Like most headphones in this price range (well … there are VERY few really in this price range) they come with a very nice storage case. The wooden case has custom foam inner lining cut out to hold these cans with care. Also included is a headphone display stand, which echoes the butterfly design of the earpieces and makes for a truly lovely display.

In hand, the first thing that struck me is how amazingly light they are. Once on the head, the headphones are light as a feather. With the sumptuous leather surrounding and caressing your head, you’ll feel like you could wear them all day without the least discomfort.

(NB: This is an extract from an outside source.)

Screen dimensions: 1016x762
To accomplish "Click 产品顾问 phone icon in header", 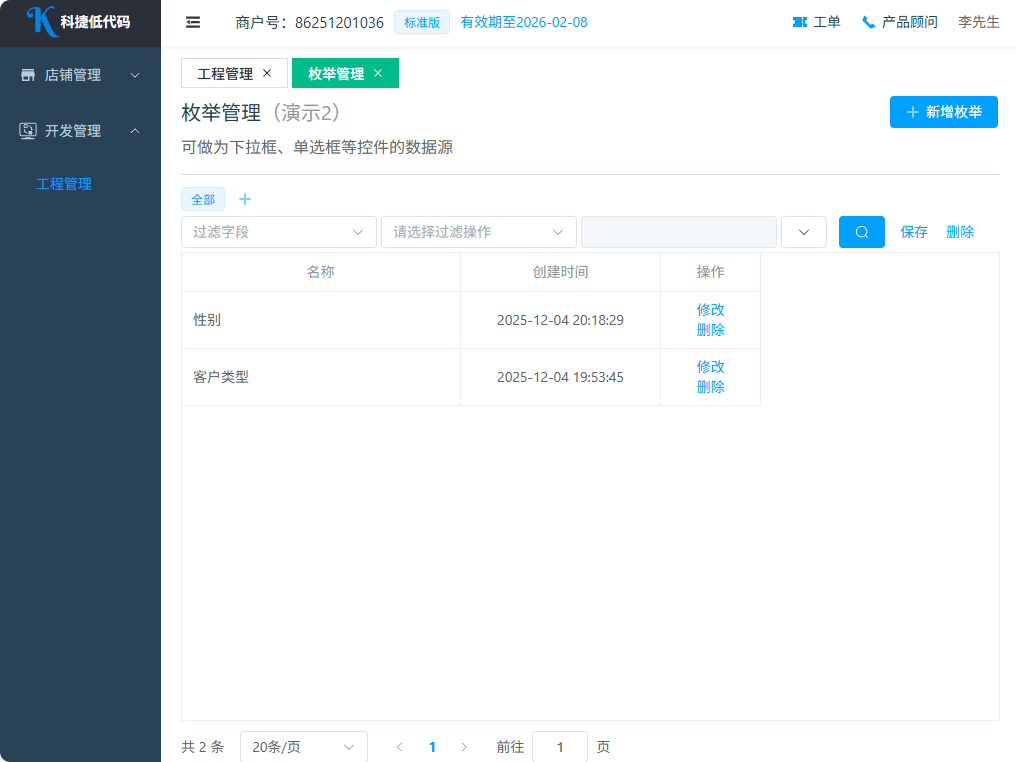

That is, until you turn the music on.

The Sound
Oh. My. Goodness! My senses feel assaulted … as would my wallet, if I had had to pay for these. With every smack of the snare and blare of a trumpet my eyes wince in pain. Fast transient edges are transformed into indiscriminate micro-bursts of tizz. Likewise, low notes are powerful, but have lost all definition as they are reduced to a bloated blur. The mid-range seems like it could be pretty good, but I hear it as so disconnected from all else that I could hardly keep track of what’s what in the confused aural picture. I’ve heard worse headphones before, but for $2749 these have got to be the worst price/performance headphones I’ve ever experienced.

Of course, maybe I just don’t get Ultrasone’s S-Logic.

Ultrasone’s S-Logic
Ostensibly a method to improve the audios spatial qualities on headphones, Ultrasone’s S-Logic attempts to improve the image presented by placing the driver off-center, somewhat forward and down from the entrance of the ear canal. It’s widely known by headphone enthusiasts that moving headphones forward and down some generally improves the audio image. I’ve experienced this myself and agree that there’s some truth to it. In Ultrasone headphones, this placement is somewhat further forward and down than one could normally move a pair of headphones as they would no longer fit on the ear normally.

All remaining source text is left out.